The public golf value airplane is fueled up and on the runway, which means Tour Journal reports from around the U.S.A opn some of the best public golf values. This fall we will visit New Mexico, Colorado, Nevada, Cali, Texas and The Midwest. There will also be interviews with golf architects coming soon as we report from the road.

The summer "Honor Roll" of great golf values is below:

1) Pine Needles, Pinehurst, N.C. At $95 and with cheap suites screaming to be filled, Pinehurst (a.k.a. Golftown, U.S.A. offers a well conditioned U.S. Women's Open layout for less than any casino or pricey resort and it's corresponding strategy-light design.

2) Fowler's Mill, Cleveland, OH - A classic strategic test. Pete Dye's first major work post-Harbour Town. A creek bisects many fairways, wreaking havoc on club selection and picking out the right line. A great thinking man's course. You can get on for $62 or less.

3) Firestone Farms, Columbiana, OH - A really diverse variety of hole styles and lengths. Dry conditions were prevelent early in the summer, but as fall comes in, water levels in the MW should increase. At $44 its a steal.

4) Links at Hiawatha Landing, Apalachin, NY (Binghamton) Still the best public course in New York State outside Bethpage and by far the best value. ($45) Mark Mungeum and Brian Silva wove perpendicular hazards and other strategic holes onto a true links landscape. Skip the pricey tourist traps and never leave except to alternate with nearby Conklin Players' Club and Greystone.

5) Red Tail, Boston, MA - Silva's best course yet was in pristine condition in high summer. At $55 twilight, take a weekend trip here.

6. Royal New Kent, Providence Forge, VA (Williamsburg) - $60, but most of the time much lower. Mike Strantz's amazing tribute to Royal County Down (NO-Its NOT a pastiche), is a stern test. Play it when you think you are good. Bring a tourniquet, a canoe, a camel and a priest.

7. Sedona Golf resort, Sedona, AZ - Here's one for "looky-loos" - its short, easy and sits amidts the beautiful striated red rock formations of Sedona. Come here and expect to shoot a career round - the course sits 4000 ft above sea level.

8. Beechtree G.C., Aberdeen, MD - Another low-key Tom Doak winner. $62 at twilight. Doak leaves open routes to all greens save one (the par-3 2d). A great mix of short and long par-4s. No slave to symmetrical routing, the back to back par-5s at 7 & 8 are terrific...one a true three shotter, and one reachable by most with two stiff fairway metals. The par-3 thirteenth may be the best "Eden" hole Doak ever made.
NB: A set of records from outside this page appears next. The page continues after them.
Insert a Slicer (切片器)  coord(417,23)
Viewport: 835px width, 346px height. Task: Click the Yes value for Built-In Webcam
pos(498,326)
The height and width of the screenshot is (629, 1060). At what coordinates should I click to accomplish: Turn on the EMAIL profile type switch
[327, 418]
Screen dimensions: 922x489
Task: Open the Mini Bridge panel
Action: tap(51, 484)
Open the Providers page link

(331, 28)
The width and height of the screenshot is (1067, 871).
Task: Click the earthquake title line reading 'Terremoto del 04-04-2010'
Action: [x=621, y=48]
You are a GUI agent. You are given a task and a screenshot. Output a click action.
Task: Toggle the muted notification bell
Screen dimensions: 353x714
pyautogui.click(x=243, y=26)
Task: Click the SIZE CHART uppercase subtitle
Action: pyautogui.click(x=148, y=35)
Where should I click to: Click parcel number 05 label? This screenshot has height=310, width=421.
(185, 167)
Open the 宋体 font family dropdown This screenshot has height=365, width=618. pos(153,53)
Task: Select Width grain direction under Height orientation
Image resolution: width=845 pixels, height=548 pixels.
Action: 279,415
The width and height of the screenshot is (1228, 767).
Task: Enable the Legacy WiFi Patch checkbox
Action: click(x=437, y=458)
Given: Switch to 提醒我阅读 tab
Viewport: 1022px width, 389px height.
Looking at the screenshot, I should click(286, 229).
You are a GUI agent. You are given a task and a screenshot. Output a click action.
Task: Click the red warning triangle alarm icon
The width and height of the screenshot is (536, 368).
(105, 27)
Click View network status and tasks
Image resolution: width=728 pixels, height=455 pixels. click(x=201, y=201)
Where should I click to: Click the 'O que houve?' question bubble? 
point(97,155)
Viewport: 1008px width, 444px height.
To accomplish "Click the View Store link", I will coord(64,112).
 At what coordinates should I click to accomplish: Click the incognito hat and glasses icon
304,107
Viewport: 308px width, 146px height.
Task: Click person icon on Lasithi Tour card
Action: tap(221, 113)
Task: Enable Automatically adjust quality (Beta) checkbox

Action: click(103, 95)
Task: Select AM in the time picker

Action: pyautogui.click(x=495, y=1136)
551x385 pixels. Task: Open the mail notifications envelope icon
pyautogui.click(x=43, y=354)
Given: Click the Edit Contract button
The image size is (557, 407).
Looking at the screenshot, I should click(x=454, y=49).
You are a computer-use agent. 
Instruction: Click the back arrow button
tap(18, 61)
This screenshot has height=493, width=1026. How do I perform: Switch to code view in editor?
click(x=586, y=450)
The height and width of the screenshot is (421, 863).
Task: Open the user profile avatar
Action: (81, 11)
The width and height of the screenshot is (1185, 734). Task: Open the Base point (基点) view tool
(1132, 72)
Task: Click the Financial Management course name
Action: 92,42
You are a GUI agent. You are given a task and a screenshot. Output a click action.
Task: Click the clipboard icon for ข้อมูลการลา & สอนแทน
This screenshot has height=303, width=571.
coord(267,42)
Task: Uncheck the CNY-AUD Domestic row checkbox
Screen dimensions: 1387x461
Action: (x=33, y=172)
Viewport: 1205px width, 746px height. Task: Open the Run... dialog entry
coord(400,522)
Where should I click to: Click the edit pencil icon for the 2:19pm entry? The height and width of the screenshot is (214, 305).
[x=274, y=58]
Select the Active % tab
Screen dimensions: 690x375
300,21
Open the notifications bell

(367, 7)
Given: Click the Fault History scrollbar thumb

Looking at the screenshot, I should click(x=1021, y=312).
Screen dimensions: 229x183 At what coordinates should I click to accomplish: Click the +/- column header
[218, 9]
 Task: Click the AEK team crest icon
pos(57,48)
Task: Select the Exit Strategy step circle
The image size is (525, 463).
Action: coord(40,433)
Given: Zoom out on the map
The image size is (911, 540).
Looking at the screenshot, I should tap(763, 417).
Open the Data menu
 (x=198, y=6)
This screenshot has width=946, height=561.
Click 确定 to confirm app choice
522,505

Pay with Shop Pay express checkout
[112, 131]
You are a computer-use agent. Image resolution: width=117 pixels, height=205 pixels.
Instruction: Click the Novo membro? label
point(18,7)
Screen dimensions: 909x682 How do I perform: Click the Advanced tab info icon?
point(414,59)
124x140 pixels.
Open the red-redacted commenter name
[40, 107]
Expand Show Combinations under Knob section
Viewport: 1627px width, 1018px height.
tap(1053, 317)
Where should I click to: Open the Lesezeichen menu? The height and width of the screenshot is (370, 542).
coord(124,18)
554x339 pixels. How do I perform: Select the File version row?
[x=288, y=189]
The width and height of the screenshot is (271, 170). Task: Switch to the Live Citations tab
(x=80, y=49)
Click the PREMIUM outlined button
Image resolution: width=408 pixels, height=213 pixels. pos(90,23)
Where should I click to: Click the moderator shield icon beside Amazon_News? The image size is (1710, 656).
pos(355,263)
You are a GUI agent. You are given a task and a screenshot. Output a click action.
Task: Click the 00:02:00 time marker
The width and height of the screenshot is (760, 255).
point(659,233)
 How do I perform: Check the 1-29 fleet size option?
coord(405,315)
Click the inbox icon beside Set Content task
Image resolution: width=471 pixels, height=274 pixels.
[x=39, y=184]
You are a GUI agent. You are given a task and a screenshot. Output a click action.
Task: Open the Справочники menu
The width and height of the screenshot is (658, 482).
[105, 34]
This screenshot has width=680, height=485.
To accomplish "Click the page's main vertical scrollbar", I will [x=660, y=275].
"Eden" hole - a long par-3 in the style of the 11th at St. Andrews. Deep bunkers guard either side and the green is sloped to accept qa running approach.

Friday, August 19, 2005

Pine Needles Golf Club and Lodge is a great value

Pine Needles Resort, Pinehurst, NC

Par 72
Architect - Donald Ross, restoration by John Fought
Excitement Level - 8/12
Difficulty 5/12
Cost - $95 in high season, many half price packages available
Conditioning - Four Stars
Value - Four and One-half stars
Overall rating - Four stars

Here is a terrific example of great value. You can play a course which has hosted to U.S. Women's Open's and is preparing for the third in 2007 for around $45.

Ross' greenside contours are nowhere near as severe as at the Pinehurst Resort, but a good mix of par-4 lengths, alternating shot values and varied green complexes make the round interesting, strategic and fair for all levels of play. Conditioning was terrific. The old style Lodge is quite confortable. Mix in a day at Tobacco Road and The Pit and you have another trip to make to Golftown, USA in addition to the pilgrimage to play No. 2.

Atunyote Golf Club at Turning Stone, Overpriced, Strategy-light and no Architectural Echo

ATUNYOTE GOLF CLUB (Turning Stone casino)

Architect: Tom Fazio

Par 72

Excitement Level - 5/12

Difficulty - 7/12

Cost - $175, no reduced rates

Design - Two and 1/2 stars (all ratings out of seven)

Natural Setting - Two and 1/2 stars

Conditioning - 6 stars

Value - One-half a star

Overall rating - One and one-half stars


In prior articles I introduced and discussed the golf term “architectural echo.” While one “blogger” inquired where it lay between reminiscence and plagiarism, it is nowhere near either. That’s not even “close enough for Jazz” as musicians say.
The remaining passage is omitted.